ボルドラス様から夕食に誘われた僕らは、再び中央棟に集まった。
「無粋ではありますが、食事をしながら状況のすり合わせをさせていただいてもよろしいですか?」と音頭を取るボルドラス様。
「無論文書では確認しておりますが、現在王都ではゴルベルの動きをどのように考えているのでしょうか?」
「はい。現状、本格的に雪が降るまでに大軍を起こす可能性があると言うこと。ゼッタ平原のゴルベル側の砦の動きが俄に騒がしいことなどは把握しています。そのためこちらとしてはいくつかの砦に兵を小分けにして、ゴルベルが動いた時にすぐに動けるように準備を進めています」と、僕はいくつかの砦の名前を挙げて説明する。
「なるほど。そういえば、なんでもエレンの村の廃鉱山の騒動も、この度の侵攻の布石であったとか?」
「ええ、それを見抜いたのがこちらのロア殿です」と自慢げなウィックハルト。
「なんと!? 失礼ながら名も知らなかった貴殿に、ウィックハルトが仕えているのも驚きなので、色々と頭の整理が追い付きませんな、、、」
ゴルベルの動きが活発なため、なかなか持ち場を離れることのできないボルドラス様には、中央の情報が入ってくるのが遅いという。
ルファのことといい、ウィックハルトの事といい、情報の処理が追いつかないと苦笑している。
ちなみにウィックハルトだけど、ロア隊の副官という立場で落ち着いた。この度の出陣の前にリュゼル、フレイン、ディックと話し合って決めたのだ。まぁ無難なところに落ち着いたように思う。
「そうは見えん」
「うん。見えん」
「こ! これ! 失礼な事を! すみません、ロア殿、、、」
「ああ、いえ、お気になさらず。良く言われますので、、」
双子はご飯を食べながら、ルファを愛でながら、こちらにも口を挟んできた、忙しいものだ。
「それで、実際のゴルベルの様子はいかがでしょうか?」逸れかけた話題をリュゼルが戻す。

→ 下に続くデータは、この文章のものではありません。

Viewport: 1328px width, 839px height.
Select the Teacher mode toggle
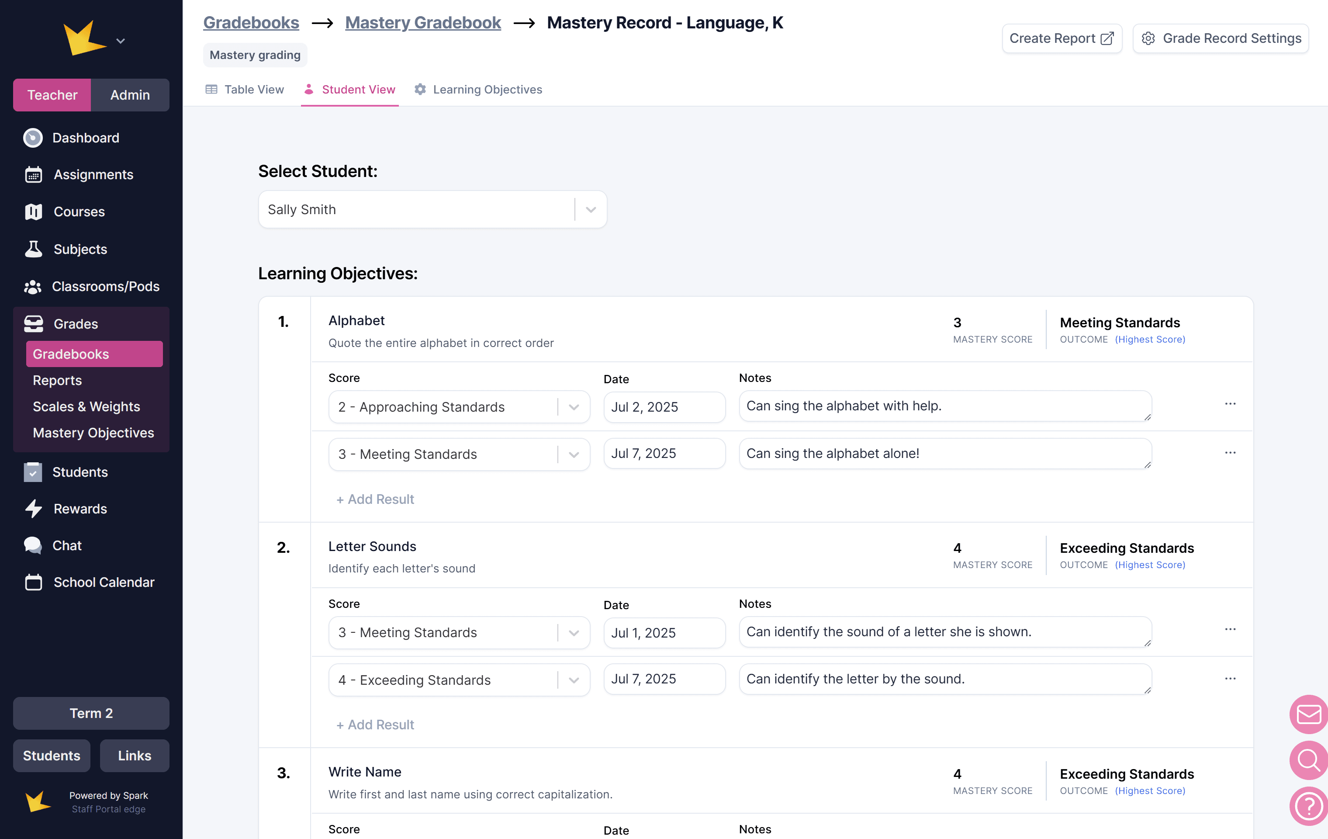coord(52,95)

「ええ。中央の予想通り、ゴルベルの動きは活発になっているように思います。向こうの最前線にある砦への荷物の出入りが多い。まだ兵士の増援はないようですが」
「侵攻してくるにせよ、まだ兵が集まっていないならもう少し時間に余裕がありそうですか?」
フレインの言葉に、ボルドラス様は首を振る。
「それが、ここにきてまた動きが変わってきているように思いますので、動くとすれば、それほど先のことではないかと、、、、こちらからも懸念を中央に伝える使者を出したのと入れ違いに、レイズ様から使者が届いたので、正直助かりました」
、、、、ゴルベルが動くかどうか、ここに来るまで確信が持てなかったけれど、やっぱりゼッタ平原の戦いは起こるみたいだ。
ただ、僕の知る未来よりは、かなりルデク側に有利な状況での戦いにはなりそうだ。とにかく僕は第10騎士団の被害を最小限に抑えることが目的となる。
迫り来る大戦に思いを馳せながら、僕らは夜遅くまで情報交換を続けるのだった。